Were not human, Anne mused, feeling a stupid numbness taking all her thoughts away from her. Silly rhomboid cutouts where her pupils used to be. Smiling little miniature fangs where her baby teeth had lodged before. Anne couldn't help the mad little giggles which bubbled up from her throat when she perceived the reason for the merging limbs, when they scaled over and began to build the most beautiful diaphanous tail fin.
Of course, little Mary was a mermaid, breathing through the gills which Anne had mistaken for cuts. They'd been holding their hands over her mouth and nose and wondering why she couldn't breathe. What else for the union of a tattered ER doc and a Bear. Why not a merchild?
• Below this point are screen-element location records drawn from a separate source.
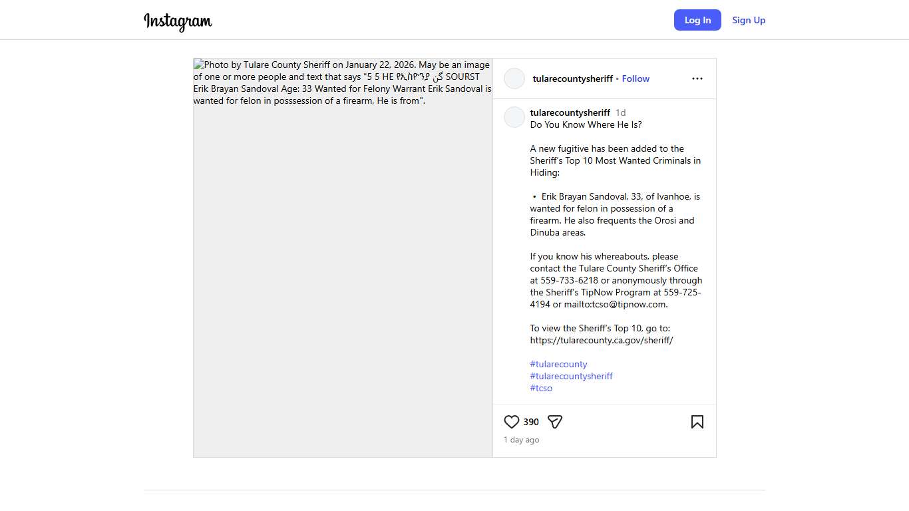The height and width of the screenshot is (511, 909).
Task: Open the profile avatar beside the caption
Action: [514, 117]
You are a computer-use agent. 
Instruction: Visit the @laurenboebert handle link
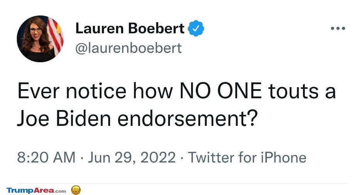point(128,48)
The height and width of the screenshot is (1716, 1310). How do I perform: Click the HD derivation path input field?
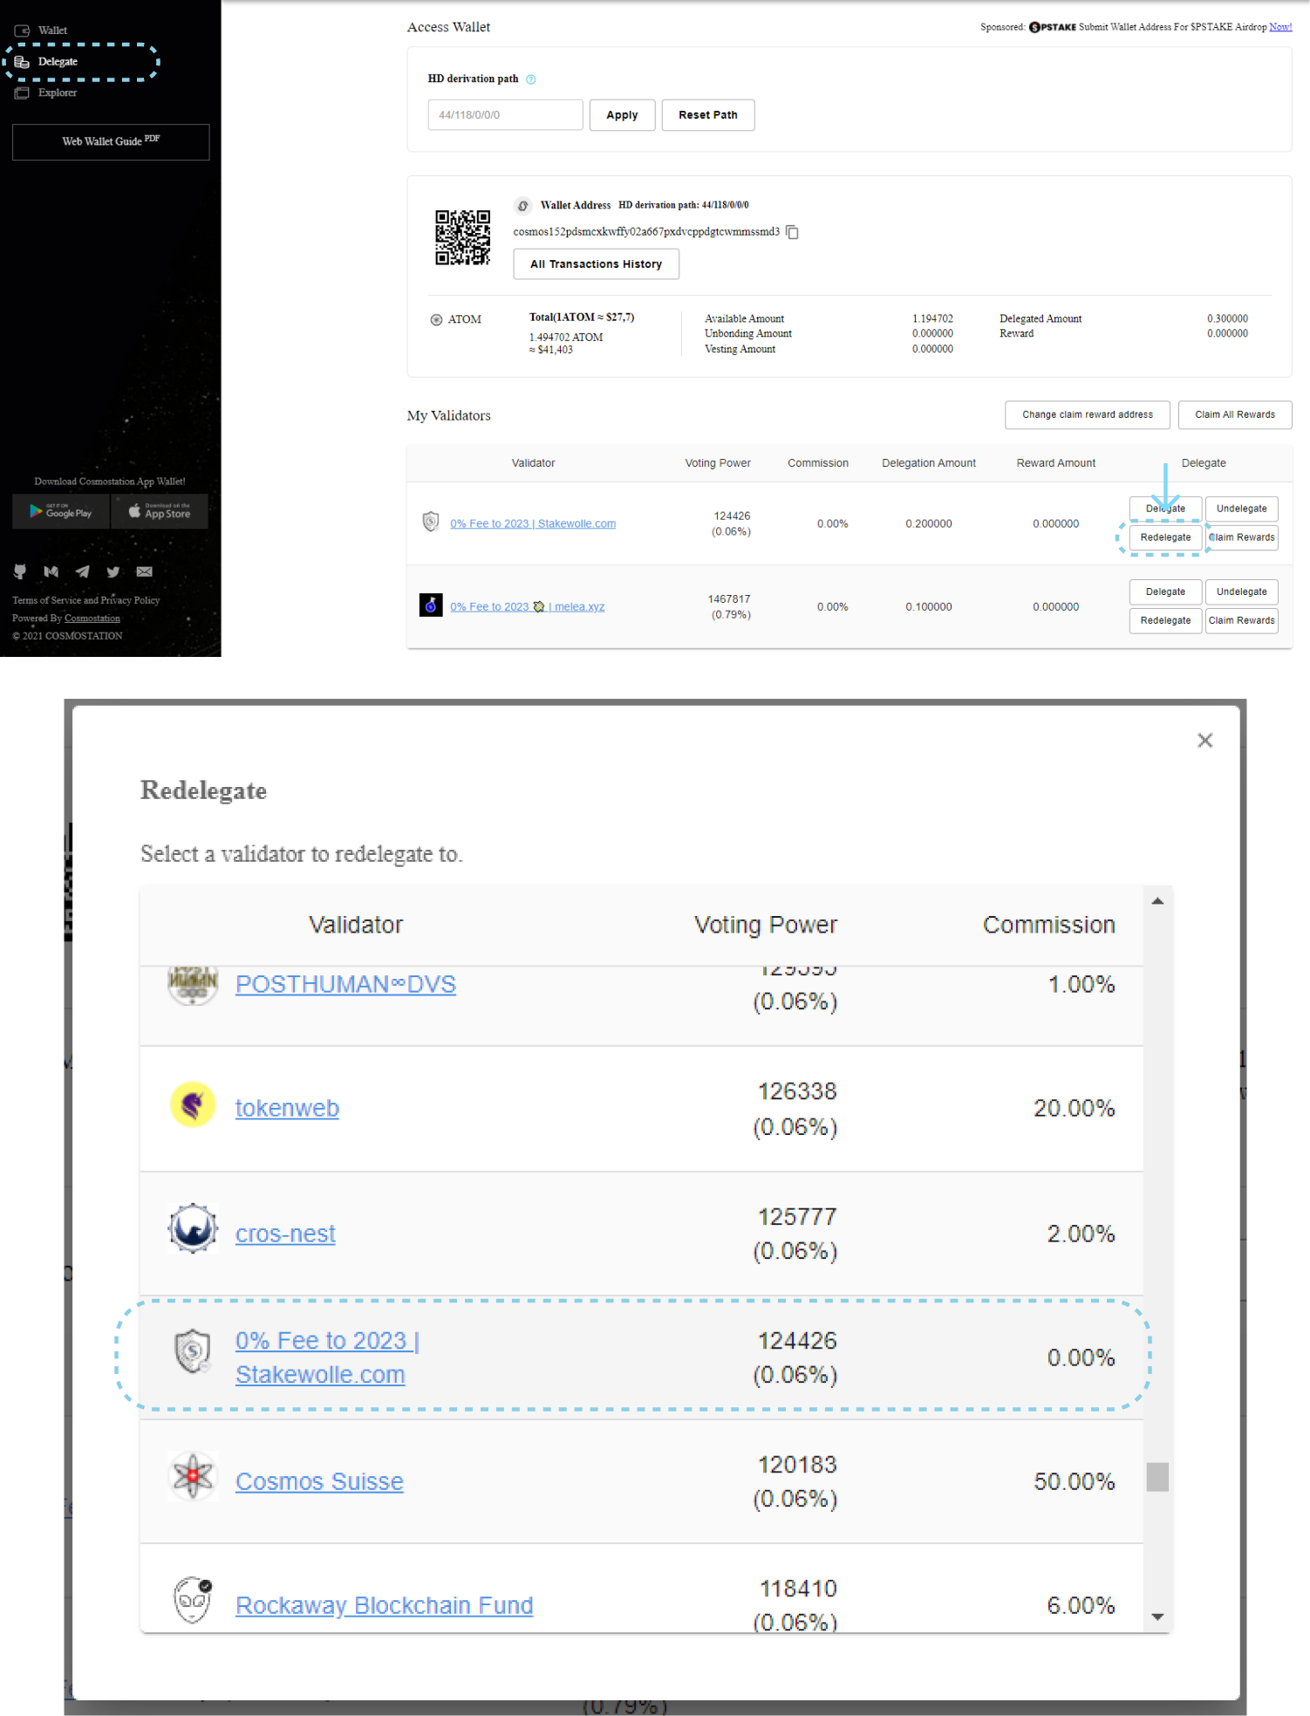coord(505,115)
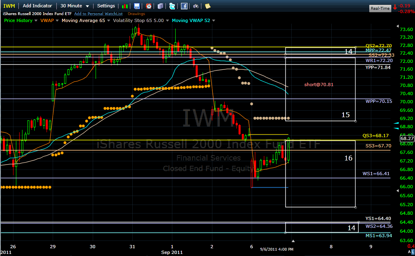The width and height of the screenshot is (415, 256).
Task: Save the chart using the floppy disk icon
Action: pyautogui.click(x=136, y=6)
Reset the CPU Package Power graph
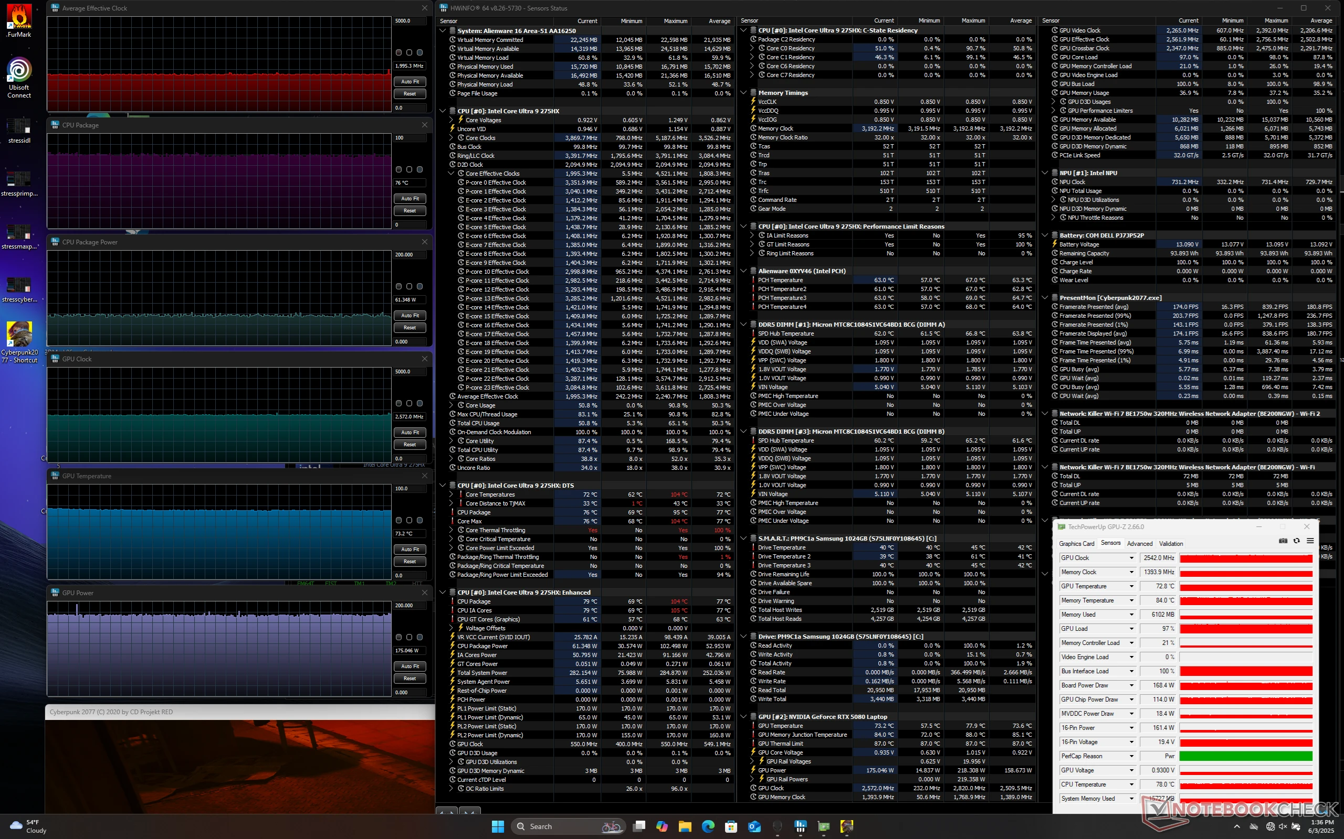Image resolution: width=1344 pixels, height=839 pixels. click(x=409, y=327)
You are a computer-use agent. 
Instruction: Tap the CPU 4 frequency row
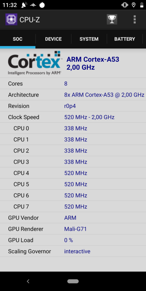(x=73, y=173)
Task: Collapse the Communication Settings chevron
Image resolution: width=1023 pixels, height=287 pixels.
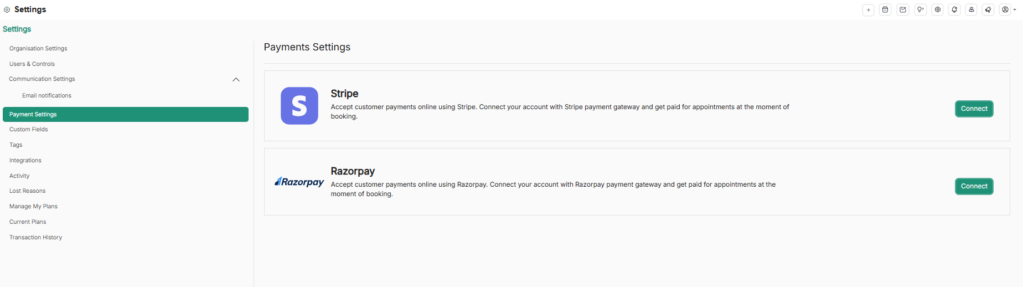Action: (x=236, y=80)
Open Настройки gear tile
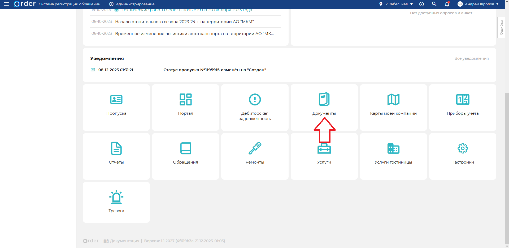The width and height of the screenshot is (509, 248). [x=462, y=156]
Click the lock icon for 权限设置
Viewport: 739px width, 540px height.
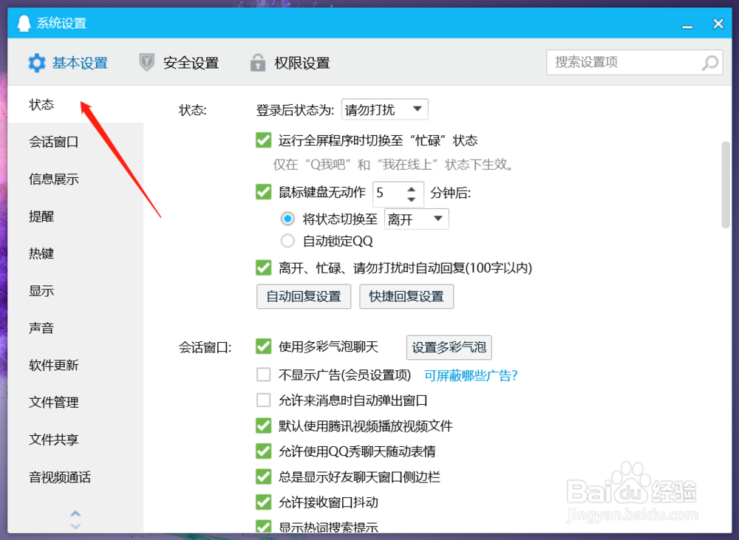(x=257, y=63)
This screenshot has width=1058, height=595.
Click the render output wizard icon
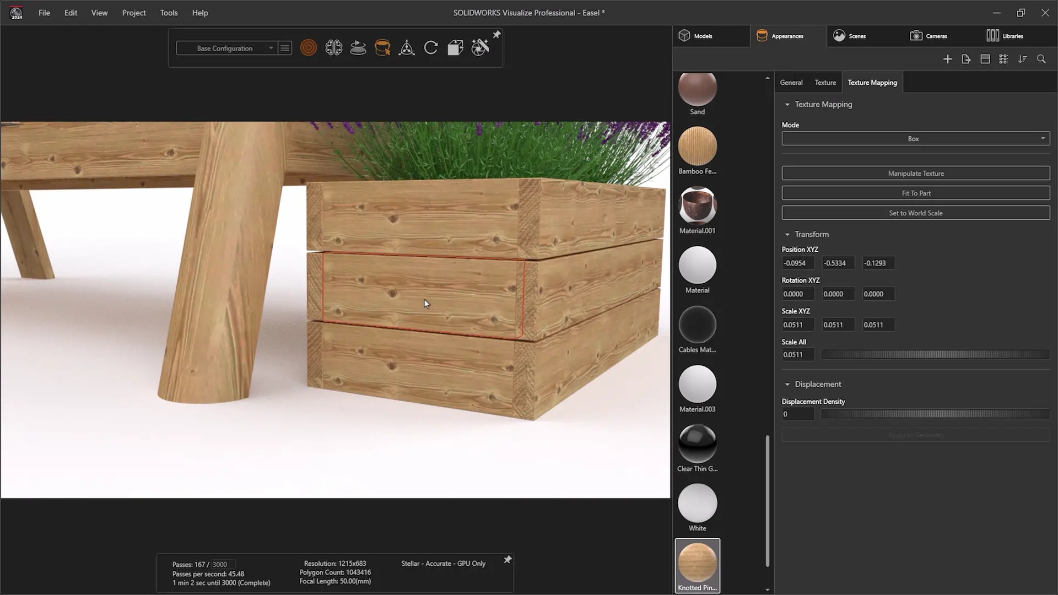(480, 48)
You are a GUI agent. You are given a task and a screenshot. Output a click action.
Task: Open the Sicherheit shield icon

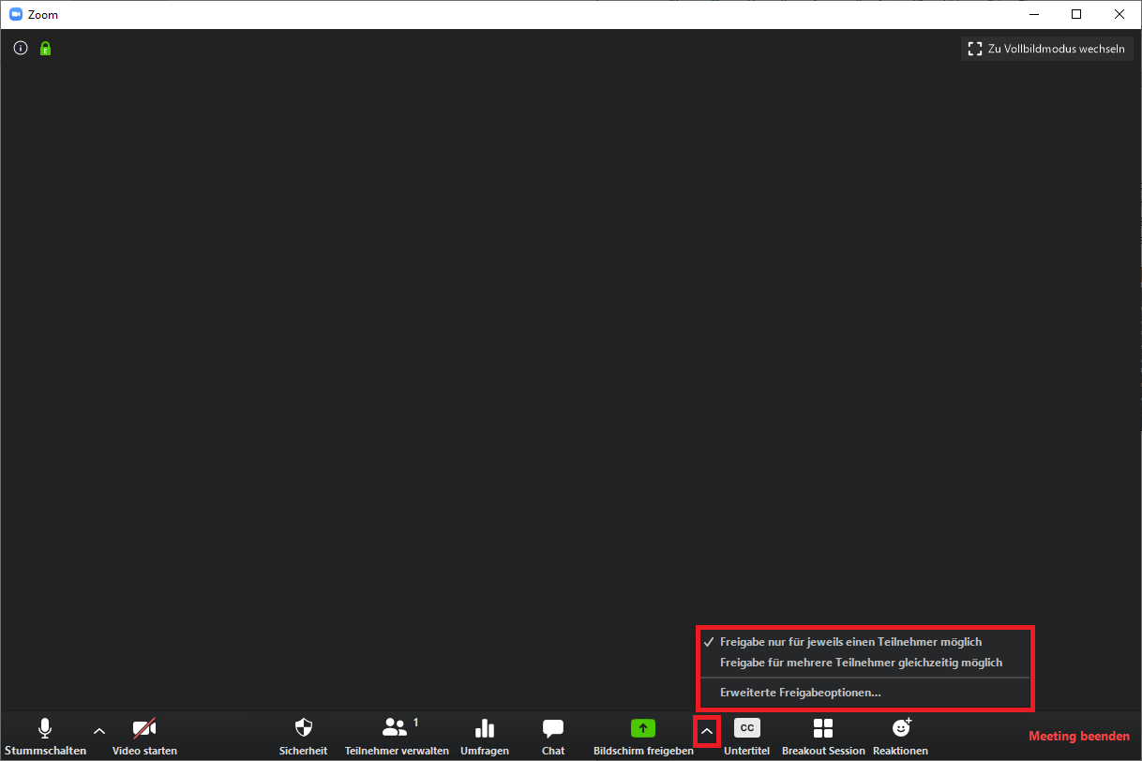[303, 729]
Then things happened too fast to understand. Mary turned back to herself and began flailing in the water. Anne delivered her up into her arms like a newborn as Malak touched the tiny forehead in benediction or baptism. Was it then that they'd broken into the room and wrestled Malak away? Was he bleeding then or later? Was it that moment he had departed the world and descended into hell with the gouges of great talons across his chest and back, arms and face?
Anne could not sort it out. She'd been in severe shock and exhaustion. All she understood was that Mary had been saved. It was all that made sense. It was all that mattered.
Malak was going to yet die for Mary at this rate. How many fires? How many times had he nearly overpowered either Adam or Mac? What monstrosities had he become before they learned the trick of wrapping his neck and wrists in iron? How much more hell could any of them take?
Anne pulled up to the bar and jumped out. She saw Mary's face brighten at the front window of the new nursery and went for the window instead of the door, plastering her mouth against her daughter's with only the cool glass in between.
Lucille met her on the sidewalk with Sean on her hip. "Oh, Annders, listen I know you have had a terrible day in court, but I am late to pick up some people at the airport. I wouldn't ask, but it's really important. Uncle Joe is over at the madhouse with Dr. Piersen and the Mister," she didn't add Malak's name, though that's why they were there. "And one of them was supposed to be here by now, but you know...sorry."
She handed Sean over to Anne and took off to the alley where her Caddie waited.
"Momma?" Mary appeared at the door waiting for Anne to bring Sean back in.
"Yes, Honey," Anne leaned down and scooped up Mary in her other arm.
"I made you a letter," she pushed a rumpled piece of paper into Anne's hand as soon as Sean was down on the floor. "Case you din't come back."
"Oh, Honey," Anne held her close. Poor baby. So small. So much to worry about. "You didn't need to worry." Thank God Mary's memories of the time she was ill were very vague.
"Let me see," she added, opening up the crumpled letter with all the care and respect she would have given her own diploma from medical school, her most precious piece of paper.
Until now.
It was a rainbow, drawn in six, carefully sorted crayola colors, with black bars overlying, vertical black lines across the entire page. Anne understood immediately. No matter they had tried to explain and explain to Mary, she thought her mom was going to jail. Here was something like hope for her mom to have even behind the bars.
"Oh, Honey," Anne tried not to cry. She pulled Mary tightly to her and gathered in her sensitive cousin also when he started to cry with the girls.
I am sorry, Malak, Anne thought.
But for these two, I would go to hell myself.